Mutated SEA-D227A-conjugated antibodies greatly enhance antitumor activity against MUC1-expressing bile duct carcinoma

For the purpose of establishing a new adoptive immunotherapy for bile duct carcinoma (BDC), we have directed our attention to superantigens (SAgs), the most potent known activators of T lymphocytes. In our previous study, staphylococcal enterotoxin A (SEA) was conjugated chemically with MUSE11 mAb, which recognizes the MUC1 cancer-associated antigen, and shown to enhance the specific cytotoxic activity of T-LAK cells against MUC1-expressing BDC cells (TFK-1) in vitro and in vivo. However, it is probable that SEA might cause side-effects because of nonspecific binding to class II positive cells. In order to overcome these, we generated mutated SEA (mSEA) by changing Asp at position 227 of native SEA to Ala, which has reduced affinity to MHC class II molecules, but retains the potential for T cell activation.
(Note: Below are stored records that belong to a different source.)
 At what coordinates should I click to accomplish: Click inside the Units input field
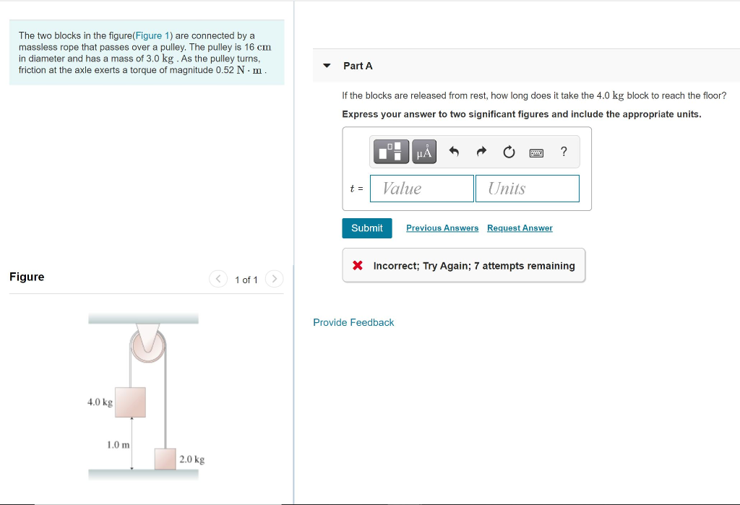pos(527,188)
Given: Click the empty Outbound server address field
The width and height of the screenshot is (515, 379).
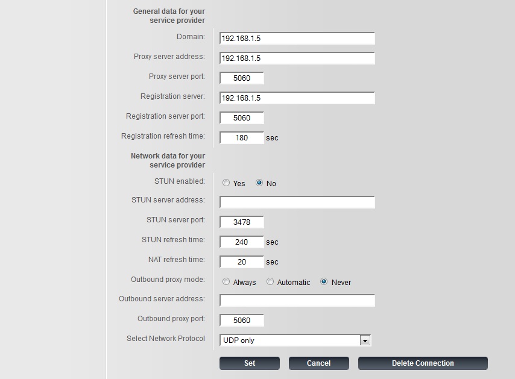Looking at the screenshot, I should tap(297, 300).
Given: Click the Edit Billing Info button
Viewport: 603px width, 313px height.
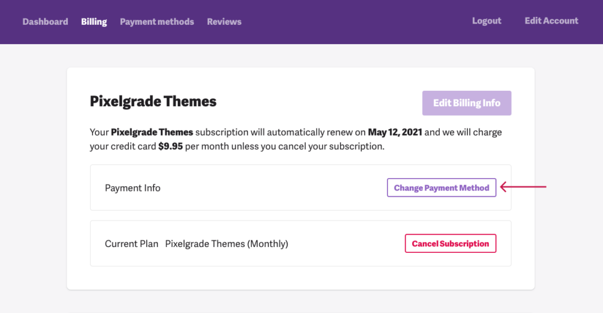Looking at the screenshot, I should tap(466, 103).
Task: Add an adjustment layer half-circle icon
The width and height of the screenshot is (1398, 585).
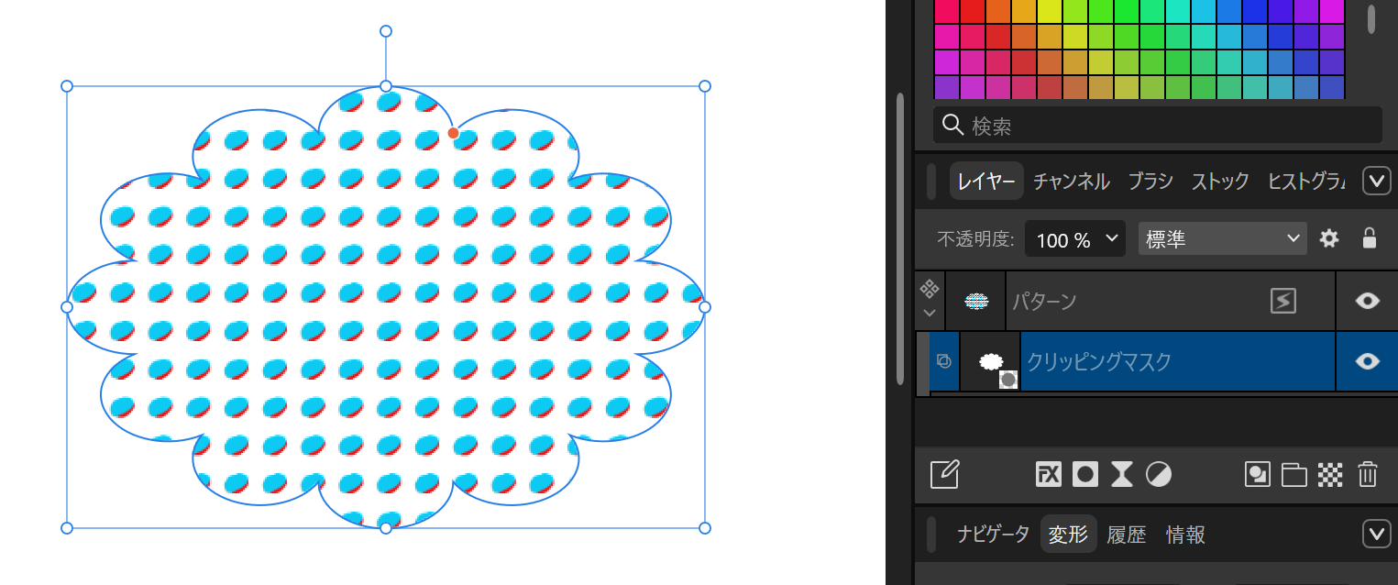Action: tap(1159, 474)
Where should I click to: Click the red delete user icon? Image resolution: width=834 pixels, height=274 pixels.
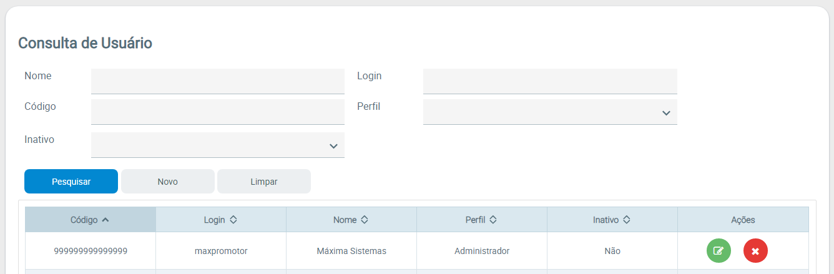tap(755, 251)
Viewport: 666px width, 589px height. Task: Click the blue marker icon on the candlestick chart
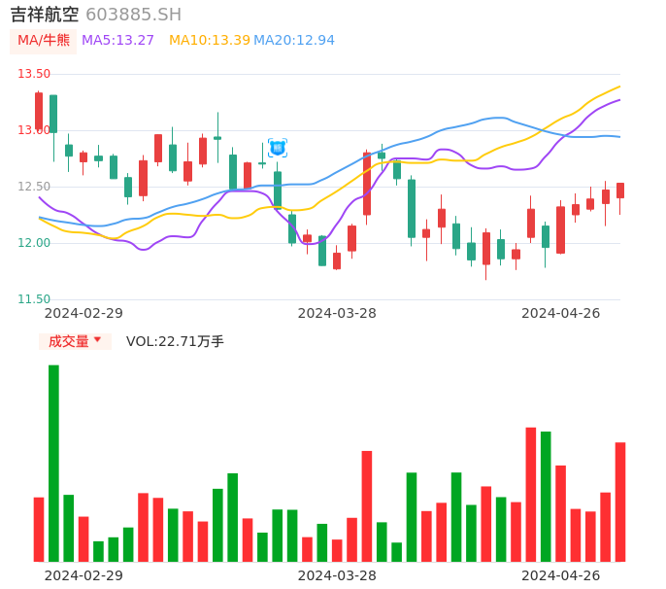278,148
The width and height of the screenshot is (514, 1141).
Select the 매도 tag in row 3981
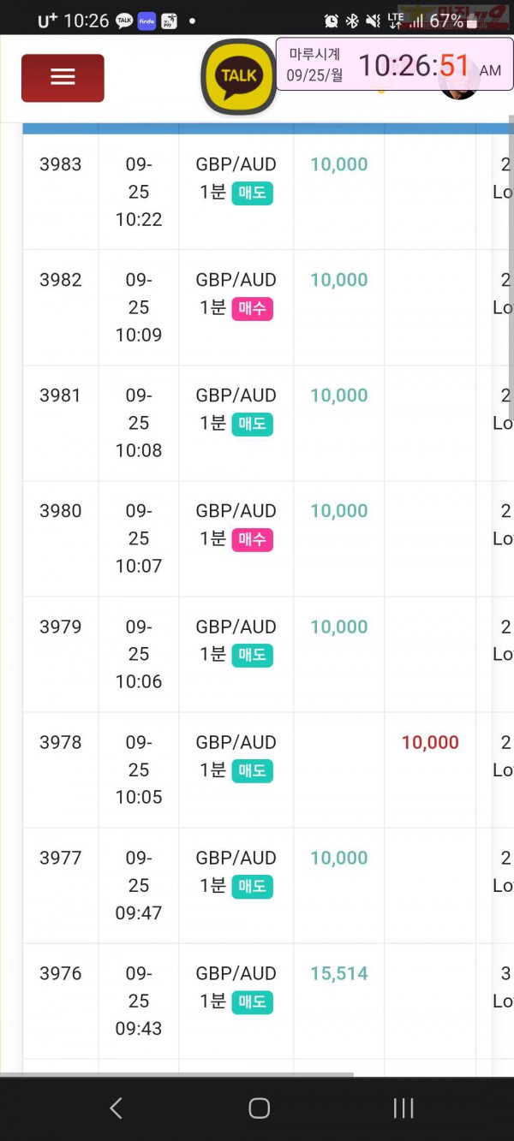click(x=252, y=425)
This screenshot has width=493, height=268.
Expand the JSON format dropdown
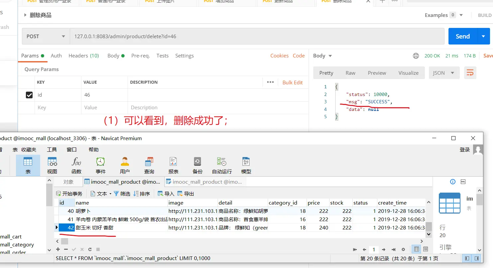444,73
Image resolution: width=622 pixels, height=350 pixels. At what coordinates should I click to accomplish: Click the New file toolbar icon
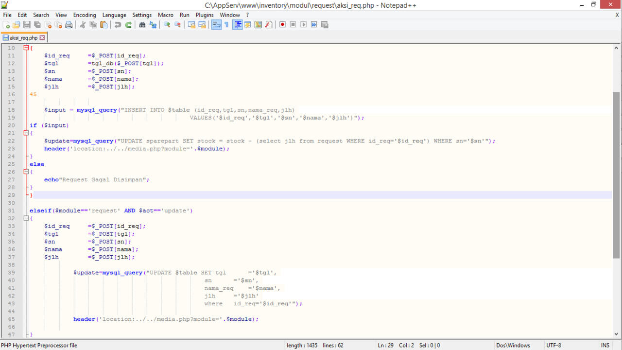(x=6, y=25)
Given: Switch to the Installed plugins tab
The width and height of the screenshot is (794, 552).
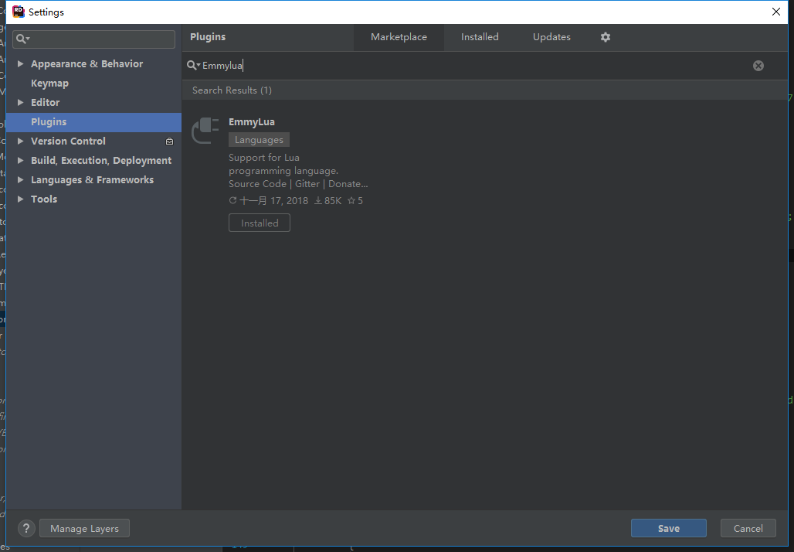Looking at the screenshot, I should point(480,36).
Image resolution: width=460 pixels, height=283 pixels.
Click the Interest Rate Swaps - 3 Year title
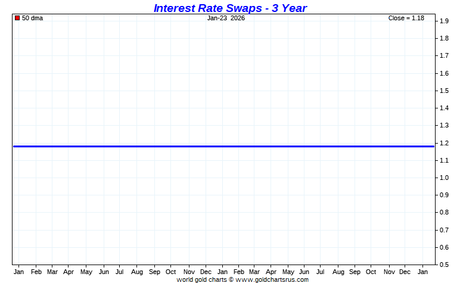point(230,8)
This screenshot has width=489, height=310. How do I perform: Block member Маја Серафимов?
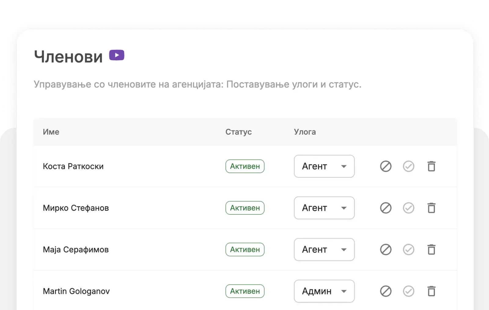pos(385,250)
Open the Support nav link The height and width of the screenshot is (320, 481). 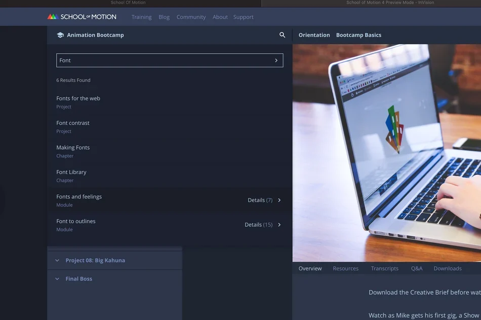point(243,17)
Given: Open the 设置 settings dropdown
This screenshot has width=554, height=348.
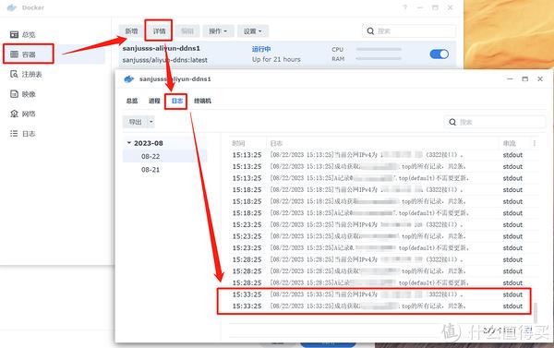Looking at the screenshot, I should (x=253, y=31).
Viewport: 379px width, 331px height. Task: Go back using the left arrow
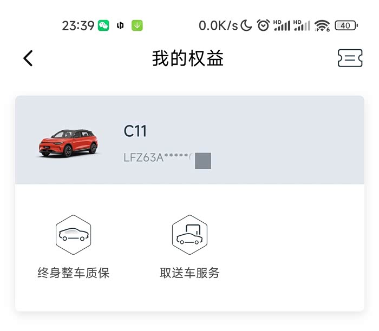(28, 58)
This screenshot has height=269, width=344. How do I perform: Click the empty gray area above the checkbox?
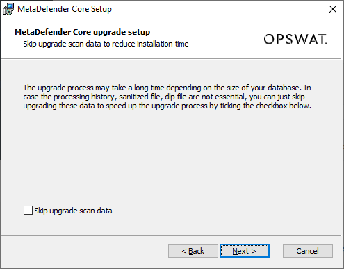click(x=172, y=158)

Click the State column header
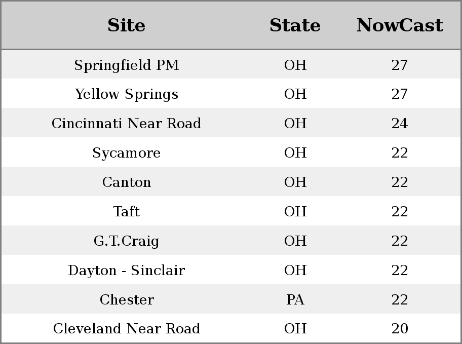coord(295,25)
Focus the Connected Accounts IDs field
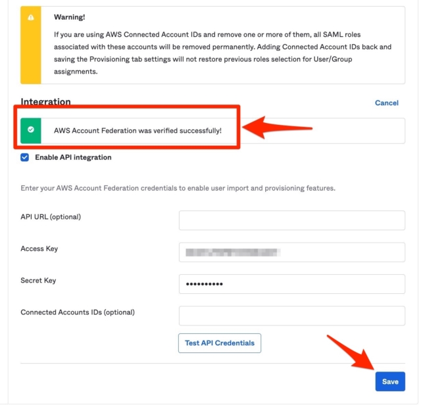Image resolution: width=421 pixels, height=407 pixels. 292,316
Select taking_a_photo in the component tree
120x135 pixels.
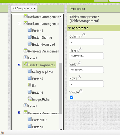pos(42,72)
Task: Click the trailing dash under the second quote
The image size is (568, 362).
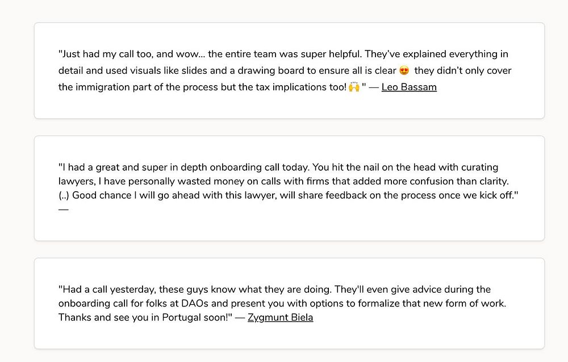Action: (63, 209)
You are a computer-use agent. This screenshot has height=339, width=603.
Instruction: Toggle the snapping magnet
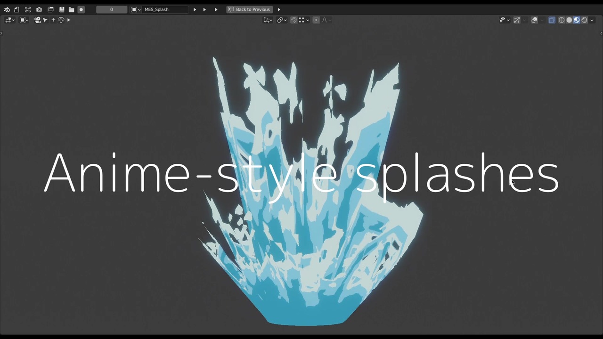293,20
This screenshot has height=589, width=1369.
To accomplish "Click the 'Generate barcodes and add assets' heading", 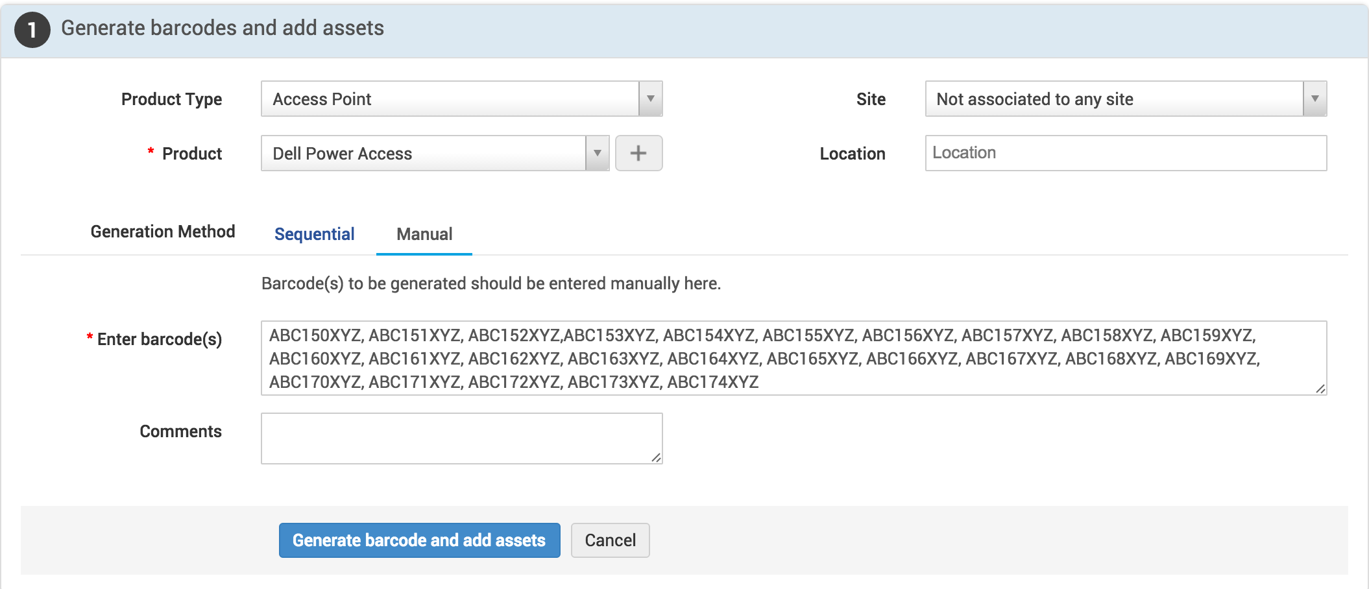I will pyautogui.click(x=223, y=28).
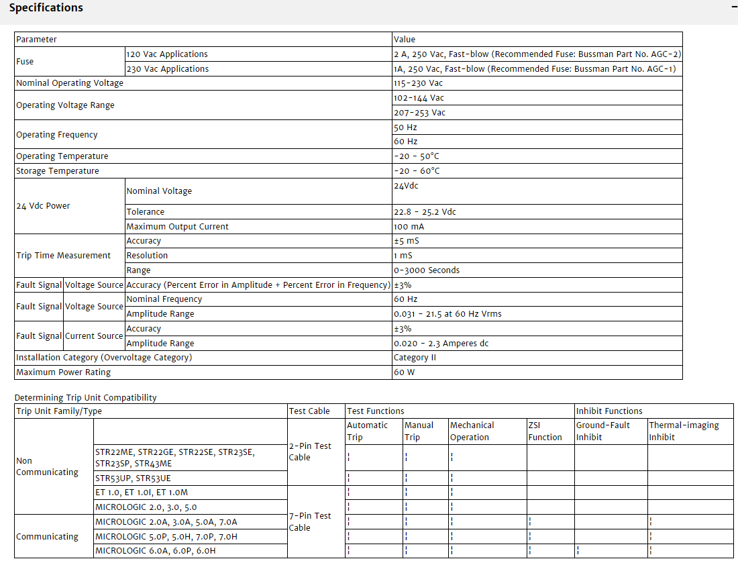
Task: Click the Automatic Trip mark for MICROLOGIC 6.0A row
Action: tap(349, 551)
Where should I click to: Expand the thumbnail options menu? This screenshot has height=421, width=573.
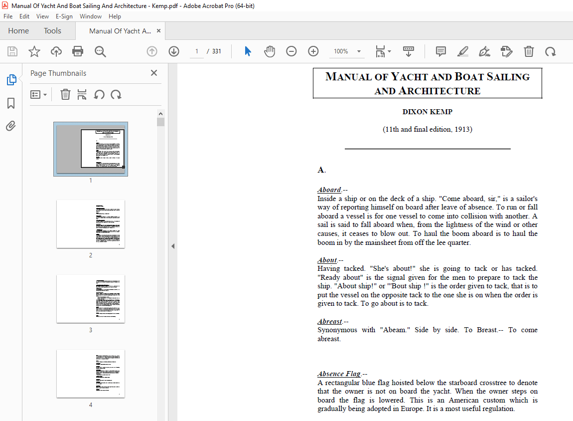coord(39,94)
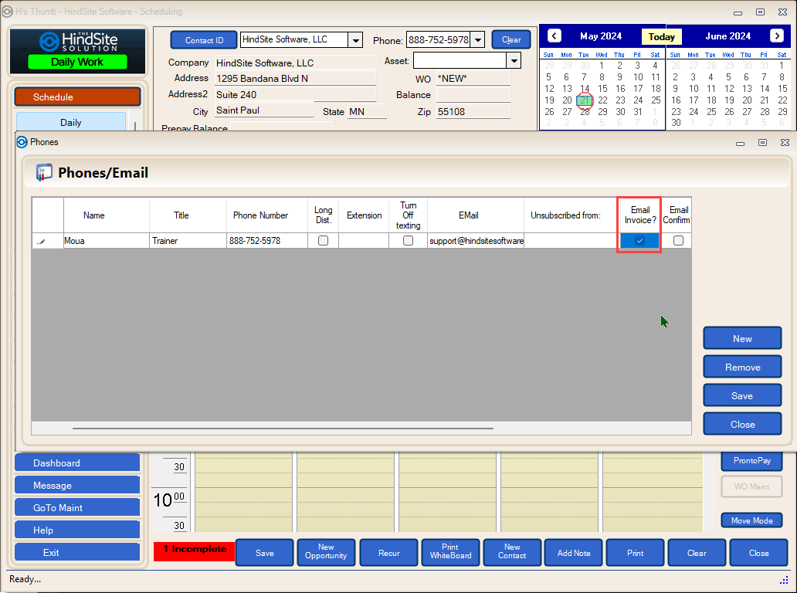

When mSEA-D227A was administered to rabbits to examine effects on blood pressure, 500 times more mSEA-D227A was tolerated than native SEA. This prompted us to construct a mSEA-D227A-conjugated mAb, reactive with MUC1. It augmented the antitumor activity of T-LAK cells significantly, and furthermore, mSEA-D227A could be conjugated to two bispecific antibodies, BsAb (anti-MUC1×anti-CD3) and BsAb (anti-MUC1×anti-CD28), which in combination had greater enhancing effects than mSEA-D227A-conjugated anti-MUC1 mAb, and combination of unconjugated BsAbs. These findings indicate a utility of mSEA-D227A-conjugated antibodies for targeted cancer immunotherapy.